**Instructions to follow**
Return the records that follow, unchanged and complete.

**Material for this task**
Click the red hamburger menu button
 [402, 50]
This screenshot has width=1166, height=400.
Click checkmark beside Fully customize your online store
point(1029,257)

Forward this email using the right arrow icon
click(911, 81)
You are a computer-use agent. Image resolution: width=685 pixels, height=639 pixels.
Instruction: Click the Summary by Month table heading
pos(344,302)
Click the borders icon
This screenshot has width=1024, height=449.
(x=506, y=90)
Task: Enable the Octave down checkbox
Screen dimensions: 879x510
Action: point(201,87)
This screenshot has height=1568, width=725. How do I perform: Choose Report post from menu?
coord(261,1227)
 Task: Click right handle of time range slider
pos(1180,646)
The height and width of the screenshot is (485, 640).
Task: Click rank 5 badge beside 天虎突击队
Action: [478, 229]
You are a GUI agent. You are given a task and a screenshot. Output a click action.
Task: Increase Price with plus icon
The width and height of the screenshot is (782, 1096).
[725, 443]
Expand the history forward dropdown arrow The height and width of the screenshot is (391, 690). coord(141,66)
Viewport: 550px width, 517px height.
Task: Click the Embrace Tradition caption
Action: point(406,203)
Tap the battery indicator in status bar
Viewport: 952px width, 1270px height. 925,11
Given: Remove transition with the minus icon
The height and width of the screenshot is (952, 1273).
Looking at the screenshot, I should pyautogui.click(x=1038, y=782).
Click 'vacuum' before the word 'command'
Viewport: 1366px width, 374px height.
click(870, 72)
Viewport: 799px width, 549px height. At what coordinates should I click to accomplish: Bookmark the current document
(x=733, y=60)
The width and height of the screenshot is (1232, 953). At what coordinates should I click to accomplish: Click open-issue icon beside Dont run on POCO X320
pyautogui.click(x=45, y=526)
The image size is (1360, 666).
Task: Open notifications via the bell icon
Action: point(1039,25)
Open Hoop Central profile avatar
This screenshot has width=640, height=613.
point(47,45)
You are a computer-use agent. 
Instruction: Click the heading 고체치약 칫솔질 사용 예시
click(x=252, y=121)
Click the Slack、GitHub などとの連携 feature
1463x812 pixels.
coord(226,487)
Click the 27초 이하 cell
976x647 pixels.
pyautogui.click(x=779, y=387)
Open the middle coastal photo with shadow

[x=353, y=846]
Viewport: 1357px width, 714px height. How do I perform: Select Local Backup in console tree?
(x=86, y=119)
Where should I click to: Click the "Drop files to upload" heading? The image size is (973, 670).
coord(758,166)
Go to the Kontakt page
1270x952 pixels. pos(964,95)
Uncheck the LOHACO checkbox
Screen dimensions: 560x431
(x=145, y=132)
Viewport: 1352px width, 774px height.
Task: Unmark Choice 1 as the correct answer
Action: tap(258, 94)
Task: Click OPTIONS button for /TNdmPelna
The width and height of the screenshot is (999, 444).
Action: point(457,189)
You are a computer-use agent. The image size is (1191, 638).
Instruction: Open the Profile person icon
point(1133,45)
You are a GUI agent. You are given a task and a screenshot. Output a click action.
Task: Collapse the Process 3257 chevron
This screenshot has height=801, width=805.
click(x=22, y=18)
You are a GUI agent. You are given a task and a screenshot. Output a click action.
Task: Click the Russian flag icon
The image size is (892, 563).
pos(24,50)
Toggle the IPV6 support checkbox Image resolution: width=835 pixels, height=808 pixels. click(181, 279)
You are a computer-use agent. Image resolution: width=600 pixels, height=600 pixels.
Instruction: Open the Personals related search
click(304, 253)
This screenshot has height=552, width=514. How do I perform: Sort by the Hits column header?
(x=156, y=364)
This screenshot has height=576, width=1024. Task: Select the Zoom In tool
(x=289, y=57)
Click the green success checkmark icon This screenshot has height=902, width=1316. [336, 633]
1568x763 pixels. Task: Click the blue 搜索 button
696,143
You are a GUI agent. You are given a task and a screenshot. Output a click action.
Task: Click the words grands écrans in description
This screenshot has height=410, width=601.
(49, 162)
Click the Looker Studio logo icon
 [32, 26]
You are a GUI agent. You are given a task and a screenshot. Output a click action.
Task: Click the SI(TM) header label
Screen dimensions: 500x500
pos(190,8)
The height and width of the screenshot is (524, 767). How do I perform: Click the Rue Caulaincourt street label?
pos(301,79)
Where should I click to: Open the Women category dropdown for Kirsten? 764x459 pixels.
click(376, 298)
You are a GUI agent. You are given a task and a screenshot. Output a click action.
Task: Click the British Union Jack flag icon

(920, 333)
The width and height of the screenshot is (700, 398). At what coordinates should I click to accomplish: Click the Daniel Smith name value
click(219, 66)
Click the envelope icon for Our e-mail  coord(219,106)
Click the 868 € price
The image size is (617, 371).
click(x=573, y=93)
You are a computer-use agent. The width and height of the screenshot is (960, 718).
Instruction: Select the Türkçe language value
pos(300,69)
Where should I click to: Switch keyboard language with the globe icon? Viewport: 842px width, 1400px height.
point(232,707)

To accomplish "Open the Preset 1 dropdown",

**Solution for this problem**
Click the red hamburger menu button
 [402, 50]
This screenshot has width=1166, height=400.
Click checkmark beside Fully customize your online store
point(1029,257)

Forward this email using the right arrow icon
click(911, 81)
You are a computer-use agent. Image resolution: width=685 pixels, height=639 pixels.
Instruction: Click the Summary by Month table heading
pos(344,302)
Click the borders icon
This screenshot has width=1024, height=449.
(x=506, y=90)
Task: Enable the Octave down checkbox
Screen dimensions: 879x510
Action: point(201,87)
This screenshot has height=1568, width=725. How do I perform: Choose Report post from menu?
coord(261,1227)
 Task: Click right handle of time range slider
pos(1180,646)
The height and width of the screenshot is (485, 640).
Task: Click rank 5 badge beside 天虎突击队
Action: [478, 229]
You are a GUI agent. You are given a task and a screenshot. Output a click action.
Task: Increase Price with plus icon
The width and height of the screenshot is (782, 1096).
[725, 443]
Expand the history forward dropdown arrow The height and width of the screenshot is (391, 690). coord(141,66)
Viewport: 550px width, 517px height.
Task: Click the Embrace Tradition caption
Action: point(406,203)
Tap the battery indicator in status bar
Viewport: 952px width, 1270px height. 925,11
Given: Remove transition with the minus icon
The height and width of the screenshot is (952, 1273).
Looking at the screenshot, I should pyautogui.click(x=1038, y=782).
Click 'vacuum' before the word 'command'
Viewport: 1366px width, 374px height.
click(870, 72)
Viewport: 799px width, 549px height. At what coordinates should I click to accomplish: Bookmark the current document
(x=733, y=60)
The width and height of the screenshot is (1232, 953). At what coordinates should I click to accomplish: Click open-issue icon beside Dont run on POCO X320
pyautogui.click(x=45, y=526)
The image size is (1360, 666).
Task: Open notifications via the bell icon
Action: point(1039,25)
Open Hoop Central profile avatar
This screenshot has width=640, height=613.
point(47,45)
You are a computer-use agent. 
Instruction: Click the heading 고체치약 칫솔질 사용 예시
click(x=252, y=121)
Click the Slack、GitHub などとの連携 feature
1463x812 pixels.
coord(226,487)
Click the 27초 이하 cell
976x647 pixels.
pyautogui.click(x=779, y=387)
Open the middle coastal photo with shadow

[x=353, y=846]
Viewport: 1357px width, 714px height. How do I perform: Select Local Backup in console tree?
(x=86, y=119)
Where should I click to: Click the "Drop files to upload" heading? The image size is (973, 670).
coord(758,166)
Go to the Kontakt page
1270x952 pixels. pos(964,95)
Uncheck the LOHACO checkbox
Screen dimensions: 560x431
(x=145, y=132)
Viewport: 1352px width, 774px height.
Task: Unmark Choice 1 as the correct answer
Action: tap(258, 94)
Task: Click OPTIONS button for /TNdmPelna
The width and height of the screenshot is (999, 444).
Action: point(457,189)
You are a computer-use agent. The image size is (1191, 638).
Instruction: Open the Profile person icon
point(1133,45)
You are a GUI agent. You are given a task and a screenshot. Output a click action.
Task: Collapse the Process 3257 chevron
This screenshot has height=801, width=805.
click(x=22, y=18)
You are a GUI agent. You are given a task and a screenshot. Output a click action.
Task: Click the Russian flag icon
The image size is (892, 563).
pos(24,50)
Toggle the IPV6 support checkbox Image resolution: width=835 pixels, height=808 pixels. click(181, 279)
You are a computer-use agent. Image resolution: width=600 pixels, height=600 pixels.
Instruction: Open the Personals related search
click(304, 253)
This screenshot has height=552, width=514. How do I perform: Sort by the Hits column header?
(x=156, y=364)
This screenshot has height=576, width=1024. Task: Select the Zoom In tool
(x=289, y=57)
Click the green success checkmark icon This screenshot has height=902, width=1316. [336, 633]
1568x763 pixels. Task: Click the blue 搜索 button
696,143
You are a GUI agent. You are given a task and a screenshot. Output a click action.
Task: Click the words grands écrans in description
This screenshot has height=410, width=601.
(49, 162)
Click the Looker Studio logo icon
 [32, 26]
You are a GUI agent. You are given a task and a screenshot. Output a click action.
Task: Click the SI(TM) header label
Screen dimensions: 500x500
pos(190,8)
The height and width of the screenshot is (524, 767). How do I perform: Click the Rue Caulaincourt street label?
pos(301,79)
Where should I click to: Open the Women category dropdown for Kirsten? 764x459 pixels.
click(376, 298)
You are a GUI agent. You are given a task and a screenshot. Output a click action.
Task: Click the British Union Jack flag icon

(920, 333)
The width and height of the screenshot is (700, 398). At what coordinates should I click to accomplish: Click the Daniel Smith name value
click(219, 66)
Click the envelope icon for Our e-mail  coord(219,106)
Click the 868 € price
The image size is (617, 371).
click(x=573, y=93)
You are a computer-use agent. The width and height of the screenshot is (960, 718).
Instruction: Select the Türkçe language value
pos(300,69)
Where should I click to: Switch keyboard language with the globe icon? Viewport: 842px width, 1400px height.
point(232,707)

To accomplish "Open the Preset 1 dropdown",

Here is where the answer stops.